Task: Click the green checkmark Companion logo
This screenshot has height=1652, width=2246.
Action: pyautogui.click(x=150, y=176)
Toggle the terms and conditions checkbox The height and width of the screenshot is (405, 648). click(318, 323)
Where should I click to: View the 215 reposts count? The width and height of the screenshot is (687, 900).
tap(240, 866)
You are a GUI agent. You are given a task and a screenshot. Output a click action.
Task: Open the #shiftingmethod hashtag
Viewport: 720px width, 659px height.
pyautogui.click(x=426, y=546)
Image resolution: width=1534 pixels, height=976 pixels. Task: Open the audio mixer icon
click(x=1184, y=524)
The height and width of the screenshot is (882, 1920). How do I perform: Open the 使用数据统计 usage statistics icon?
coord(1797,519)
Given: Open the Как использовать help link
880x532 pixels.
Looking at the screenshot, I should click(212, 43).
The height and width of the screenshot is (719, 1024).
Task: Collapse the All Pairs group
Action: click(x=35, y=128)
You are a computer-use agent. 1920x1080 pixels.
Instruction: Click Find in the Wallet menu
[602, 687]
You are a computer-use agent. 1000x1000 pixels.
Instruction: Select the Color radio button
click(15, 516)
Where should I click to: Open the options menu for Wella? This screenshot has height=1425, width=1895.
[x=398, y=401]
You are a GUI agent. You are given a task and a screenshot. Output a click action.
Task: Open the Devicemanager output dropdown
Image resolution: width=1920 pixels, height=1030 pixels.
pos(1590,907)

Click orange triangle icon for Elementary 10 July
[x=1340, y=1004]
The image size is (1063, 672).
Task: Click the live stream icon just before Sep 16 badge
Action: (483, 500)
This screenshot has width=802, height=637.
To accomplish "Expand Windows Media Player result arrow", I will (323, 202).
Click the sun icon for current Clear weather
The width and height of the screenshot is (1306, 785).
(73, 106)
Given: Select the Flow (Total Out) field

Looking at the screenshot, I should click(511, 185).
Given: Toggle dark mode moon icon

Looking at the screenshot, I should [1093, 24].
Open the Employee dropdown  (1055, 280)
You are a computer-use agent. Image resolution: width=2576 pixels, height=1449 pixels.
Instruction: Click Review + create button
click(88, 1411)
# # # # # # #
## REQUEST
Copy out everything from the line containing "Open the Employee" down to the end of the material above, with each line unchanged.

## THE RESULT
Open the Employee dropdown  (1055, 280)
You are a computer-use agent. Image resolution: width=2576 pixels, height=1449 pixels.
Instruction: Click Review + create button
click(88, 1411)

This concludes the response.